Mais ce qui démarque nettement Juste la fin du monde d’un drame de type psychologique, c’est l’inscription, dans la forme même de la pièce, de la partition entre deux espèces, deux castes de personnages. D’un côté, Louis, le nomade, à la fois personnage et narrateur d’une pièce qui s’écrit selon son point de vue, son regard, son écoute ; de l’autre, le quatuor des sédentaires – Suzanne, Antoine, Catherine et La Mère.
Dans l’ordre de la dramaturgie, Louis – qui sonne comme « Lui » – est l’héritier de toute une lignée de personnages déracinés : non seulement le Fils prodigue de la Bible, mais aussi Ahasvérus, le Juif errant, et Ismaël, le fils voué à l’exil qu’eut Abraham avec la servante Agar, le Jedermann ou l’Everyman des moralités du Moyen Âge et enfin, plus près de nous, l’Axel de Villiers de L’Isle-Adam, le Peer Gynt d’Ibsen, L’Inconnu du Chemin de Damas de Strindberg et tant de personnages du théâtre expressionniste allemand, qui, après s’être arrachés à leur milieu d’origine, ont couru éperdument au devant de leur destin solitaire et, le plus souvent, de la mort. Le Fils prodigue de la parabole reste un sédentaire avec un épisode de nomadisme.
Louis, lui, s’est définitivement désarrimé de sa famille, de son lieu de naissance ; il pourrait reprendre à son compte la profession de foi de L’Inconnu du Chemin de Damas : « Je n’ai pas de maison, mais seulement un sac de voyage ».
Dramaturgie du bout du chemin de la vie : Louis restera pour l’éternité un personnage – ou un spectre – en mouvement, un marcheur, un mort debout, un mort qui marche. (...)

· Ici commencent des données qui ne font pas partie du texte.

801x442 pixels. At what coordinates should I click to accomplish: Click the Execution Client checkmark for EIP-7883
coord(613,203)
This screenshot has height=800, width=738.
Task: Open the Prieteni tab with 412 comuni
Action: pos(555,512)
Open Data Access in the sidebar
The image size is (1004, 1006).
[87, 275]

Du théâtre de Lagarce, on pourrait dire ce que Tchekhov disait de ses pièces : « il ne s’y passe rien ». Des grandes actions prévues – effectuer son retour, annoncer sa nouvelle, délivrer son message – aucune n’atteint son but ni même n’accède à un début de réalisation. En fait, dans ce théâtre statique par essence, tout se passe à une autre échelle. À un niveau microscopique. Dans ce que Michel Vinaver appellerait peut-être la « capillarité de l’oeuvre » : une série de micro-actions entièrement portées par les différentes phases – ou figures – de l’échange verbal entre les personnages. Nous avons affaire à ces fameuses « situations de langage » dont Barthes affirme, dans un article sur Adamov recueilli dans les Mythologies, qu’elles ressortissent à une « réalité dramatique qu’il faudra bien finir par admettre à côté du vieil arsenal des intrigues, actions, personnages, conflits et autres éléments du théâtre classique ». (...)

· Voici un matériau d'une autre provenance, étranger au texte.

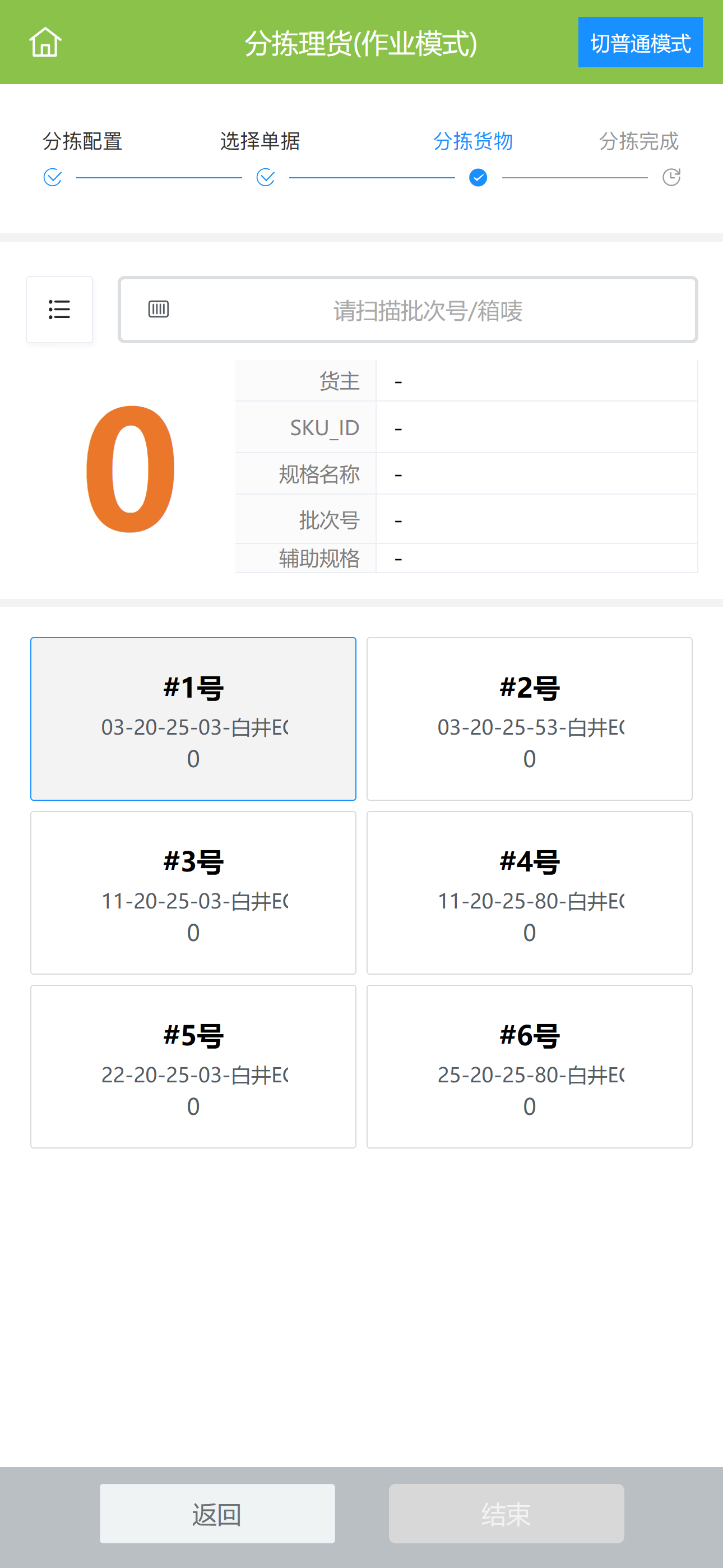Tap the barcode scan icon
Screen dimensions: 723x1568
[159, 309]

Antoine, le frère récalcitrant de Louis, en atteste : « Rien ici ne s’est jamais dit facilement ». Et le retour inopiné du Fils prodigue constitue le puissant accélérateur de cette crise de langage. On remarquera que ces situations de langage dépendent moins de la parole des membres du cercle familial que de l’écoute de celui qui est venu se planter en son centre. Les autres personnages s’épanchent face à ce fils qui s’est métamorphosé en une sorte d’idole dont on ne sait si elle leur sera favorable ou hostile. Comme dans un potlatch, ils viennent déposer aux pieds de Louis, plus mort que vif, un flot, une véritable hémorragie de paroles quasi posthumes. Car, cette nouvelle de la mort prochaine, que Louis ne parvient pas à délivrer, que sa famille ne souhaite pas entendre, elle transpire, en vérité, par tous les pores de la peau du protagoniste.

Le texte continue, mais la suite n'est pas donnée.